### Extracted entries
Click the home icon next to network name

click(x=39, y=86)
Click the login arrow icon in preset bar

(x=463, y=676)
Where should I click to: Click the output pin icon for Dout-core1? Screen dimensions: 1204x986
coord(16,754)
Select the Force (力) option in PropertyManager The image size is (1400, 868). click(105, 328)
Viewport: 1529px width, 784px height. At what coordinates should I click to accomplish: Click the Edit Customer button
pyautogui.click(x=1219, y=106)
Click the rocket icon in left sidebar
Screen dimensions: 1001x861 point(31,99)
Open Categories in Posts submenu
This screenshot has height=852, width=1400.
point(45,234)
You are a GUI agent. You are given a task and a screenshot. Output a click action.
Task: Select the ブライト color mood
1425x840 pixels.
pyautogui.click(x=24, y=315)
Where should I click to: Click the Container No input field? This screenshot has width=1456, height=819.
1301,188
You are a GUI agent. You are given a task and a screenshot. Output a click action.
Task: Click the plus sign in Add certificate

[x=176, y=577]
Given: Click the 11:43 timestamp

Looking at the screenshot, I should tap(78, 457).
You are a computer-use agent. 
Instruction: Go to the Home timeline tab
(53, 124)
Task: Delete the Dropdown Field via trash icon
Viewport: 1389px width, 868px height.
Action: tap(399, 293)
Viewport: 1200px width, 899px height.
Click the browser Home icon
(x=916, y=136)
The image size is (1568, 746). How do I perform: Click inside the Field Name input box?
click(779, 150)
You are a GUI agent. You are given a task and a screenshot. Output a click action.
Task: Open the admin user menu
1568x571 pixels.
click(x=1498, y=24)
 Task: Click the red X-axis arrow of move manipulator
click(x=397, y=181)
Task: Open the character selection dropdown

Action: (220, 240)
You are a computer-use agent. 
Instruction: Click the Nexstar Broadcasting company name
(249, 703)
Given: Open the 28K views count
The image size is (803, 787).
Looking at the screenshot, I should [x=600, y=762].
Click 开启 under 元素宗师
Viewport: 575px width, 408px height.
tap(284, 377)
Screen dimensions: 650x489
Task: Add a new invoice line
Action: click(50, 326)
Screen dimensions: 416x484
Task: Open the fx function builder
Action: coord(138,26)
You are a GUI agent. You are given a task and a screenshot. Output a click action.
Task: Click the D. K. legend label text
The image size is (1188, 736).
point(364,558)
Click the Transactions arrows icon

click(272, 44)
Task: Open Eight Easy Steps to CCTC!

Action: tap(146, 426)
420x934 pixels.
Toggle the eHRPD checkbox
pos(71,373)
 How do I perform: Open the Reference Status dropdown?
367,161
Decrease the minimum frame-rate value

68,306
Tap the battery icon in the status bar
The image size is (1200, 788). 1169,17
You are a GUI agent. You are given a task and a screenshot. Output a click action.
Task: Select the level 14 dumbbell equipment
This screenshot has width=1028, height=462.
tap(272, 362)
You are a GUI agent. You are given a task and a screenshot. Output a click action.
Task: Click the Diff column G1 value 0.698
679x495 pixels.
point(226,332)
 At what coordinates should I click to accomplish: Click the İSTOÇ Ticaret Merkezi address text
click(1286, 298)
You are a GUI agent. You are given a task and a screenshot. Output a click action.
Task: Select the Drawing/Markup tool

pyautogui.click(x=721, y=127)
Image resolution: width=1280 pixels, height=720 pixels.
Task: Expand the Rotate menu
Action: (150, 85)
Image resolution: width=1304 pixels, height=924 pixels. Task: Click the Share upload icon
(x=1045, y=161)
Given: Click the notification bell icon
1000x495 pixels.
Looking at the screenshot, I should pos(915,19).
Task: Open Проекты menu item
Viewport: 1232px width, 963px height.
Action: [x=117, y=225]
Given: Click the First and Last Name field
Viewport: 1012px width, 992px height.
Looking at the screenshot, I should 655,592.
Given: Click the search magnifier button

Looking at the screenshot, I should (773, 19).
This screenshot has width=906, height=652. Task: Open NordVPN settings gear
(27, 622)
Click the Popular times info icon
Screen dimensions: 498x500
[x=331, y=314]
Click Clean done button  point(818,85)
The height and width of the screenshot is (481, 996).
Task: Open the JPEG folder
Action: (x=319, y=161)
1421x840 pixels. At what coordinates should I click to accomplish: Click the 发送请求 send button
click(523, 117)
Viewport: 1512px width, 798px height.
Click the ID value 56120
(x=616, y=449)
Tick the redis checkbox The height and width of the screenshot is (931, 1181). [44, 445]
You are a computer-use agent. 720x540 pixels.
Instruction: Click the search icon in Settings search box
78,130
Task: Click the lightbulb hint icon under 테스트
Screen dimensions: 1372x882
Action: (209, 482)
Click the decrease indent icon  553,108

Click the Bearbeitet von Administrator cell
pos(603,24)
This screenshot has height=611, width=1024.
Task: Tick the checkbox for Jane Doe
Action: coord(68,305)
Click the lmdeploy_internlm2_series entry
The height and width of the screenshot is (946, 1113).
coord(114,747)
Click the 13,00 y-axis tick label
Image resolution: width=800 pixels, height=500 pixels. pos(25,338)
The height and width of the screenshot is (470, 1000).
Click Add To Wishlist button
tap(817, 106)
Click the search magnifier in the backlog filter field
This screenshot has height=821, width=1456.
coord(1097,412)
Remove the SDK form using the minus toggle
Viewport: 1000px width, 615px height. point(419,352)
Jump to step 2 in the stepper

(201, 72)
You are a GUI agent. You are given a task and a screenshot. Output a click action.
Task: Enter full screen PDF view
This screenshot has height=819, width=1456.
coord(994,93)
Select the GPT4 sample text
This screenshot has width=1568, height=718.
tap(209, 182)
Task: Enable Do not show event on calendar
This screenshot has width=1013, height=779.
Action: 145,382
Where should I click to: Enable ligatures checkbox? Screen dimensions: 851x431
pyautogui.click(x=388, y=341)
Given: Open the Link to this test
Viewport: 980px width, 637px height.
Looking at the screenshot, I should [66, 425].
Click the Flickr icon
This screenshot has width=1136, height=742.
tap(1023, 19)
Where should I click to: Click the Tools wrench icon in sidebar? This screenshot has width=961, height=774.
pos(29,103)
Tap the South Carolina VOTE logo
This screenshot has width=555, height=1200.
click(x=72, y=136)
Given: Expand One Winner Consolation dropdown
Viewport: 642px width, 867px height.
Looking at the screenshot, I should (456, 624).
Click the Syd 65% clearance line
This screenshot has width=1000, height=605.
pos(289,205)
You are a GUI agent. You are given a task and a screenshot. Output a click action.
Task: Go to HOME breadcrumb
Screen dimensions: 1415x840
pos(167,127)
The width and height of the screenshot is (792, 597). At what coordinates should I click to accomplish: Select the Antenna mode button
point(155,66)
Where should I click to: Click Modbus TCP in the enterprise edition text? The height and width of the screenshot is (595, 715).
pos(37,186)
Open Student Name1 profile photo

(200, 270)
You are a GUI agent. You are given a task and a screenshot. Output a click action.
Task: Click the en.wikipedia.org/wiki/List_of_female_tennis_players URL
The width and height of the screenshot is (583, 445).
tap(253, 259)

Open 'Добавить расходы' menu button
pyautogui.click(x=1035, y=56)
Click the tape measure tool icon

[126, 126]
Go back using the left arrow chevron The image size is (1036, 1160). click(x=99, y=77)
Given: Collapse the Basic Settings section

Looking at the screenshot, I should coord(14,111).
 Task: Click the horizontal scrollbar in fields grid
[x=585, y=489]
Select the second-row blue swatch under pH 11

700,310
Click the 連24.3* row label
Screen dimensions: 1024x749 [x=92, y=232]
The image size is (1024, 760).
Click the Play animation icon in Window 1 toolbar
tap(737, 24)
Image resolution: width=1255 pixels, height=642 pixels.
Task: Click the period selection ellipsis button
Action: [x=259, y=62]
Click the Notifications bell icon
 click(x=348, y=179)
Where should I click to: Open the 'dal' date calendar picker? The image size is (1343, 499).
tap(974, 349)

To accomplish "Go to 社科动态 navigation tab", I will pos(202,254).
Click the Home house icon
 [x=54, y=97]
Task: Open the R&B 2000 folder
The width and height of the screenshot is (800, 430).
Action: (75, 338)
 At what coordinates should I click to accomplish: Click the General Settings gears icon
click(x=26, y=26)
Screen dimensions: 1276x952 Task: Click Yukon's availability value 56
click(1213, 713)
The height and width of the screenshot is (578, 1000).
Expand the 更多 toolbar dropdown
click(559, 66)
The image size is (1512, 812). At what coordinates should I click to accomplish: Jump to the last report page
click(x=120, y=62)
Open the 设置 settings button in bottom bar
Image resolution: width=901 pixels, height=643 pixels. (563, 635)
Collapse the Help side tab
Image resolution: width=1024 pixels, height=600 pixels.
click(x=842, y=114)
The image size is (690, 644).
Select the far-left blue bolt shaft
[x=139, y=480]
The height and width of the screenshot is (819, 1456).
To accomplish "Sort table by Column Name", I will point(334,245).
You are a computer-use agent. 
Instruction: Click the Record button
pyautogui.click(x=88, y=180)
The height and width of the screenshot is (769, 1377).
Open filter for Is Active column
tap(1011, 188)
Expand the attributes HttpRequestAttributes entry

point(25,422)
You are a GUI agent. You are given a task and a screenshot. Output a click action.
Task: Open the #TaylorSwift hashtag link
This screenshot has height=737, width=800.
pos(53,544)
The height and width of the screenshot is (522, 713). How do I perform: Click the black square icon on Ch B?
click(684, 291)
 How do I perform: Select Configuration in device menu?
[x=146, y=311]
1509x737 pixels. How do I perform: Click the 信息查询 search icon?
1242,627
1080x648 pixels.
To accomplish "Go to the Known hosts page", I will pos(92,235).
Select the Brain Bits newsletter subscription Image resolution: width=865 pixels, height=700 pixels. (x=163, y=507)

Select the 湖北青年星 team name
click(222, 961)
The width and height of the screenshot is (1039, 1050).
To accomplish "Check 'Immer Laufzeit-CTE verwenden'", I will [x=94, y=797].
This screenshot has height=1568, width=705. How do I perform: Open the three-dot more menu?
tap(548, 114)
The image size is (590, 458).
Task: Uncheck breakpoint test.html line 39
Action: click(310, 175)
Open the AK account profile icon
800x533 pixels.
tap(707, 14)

### Task brief
Copy the lines of the records word for word, starting at the line that contains "Click the search magnifier in" and ending at the line that contains "Looking at the screenshot, I should [66, 425].", with both of those lines included.

### Result
Click the search magnifier in the backlog filter field
This screenshot has height=821, width=1456.
coord(1097,412)
Remove the SDK form using the minus toggle
Viewport: 1000px width, 615px height. point(419,352)
Jump to step 2 in the stepper

(201, 72)
You are a GUI agent. You are given a task and a screenshot. Output a click action.
Task: Enter full screen PDF view
This screenshot has height=819, width=1456.
coord(994,93)
Select the GPT4 sample text
This screenshot has width=1568, height=718.
tap(209, 182)
Task: Enable Do not show event on calendar
This screenshot has width=1013, height=779.
Action: 145,382
Where should I click to: Enable ligatures checkbox? Screen dimensions: 851x431
pyautogui.click(x=388, y=341)
Given: Open the Link to this test
Viewport: 980px width, 637px height.
Looking at the screenshot, I should [66, 425].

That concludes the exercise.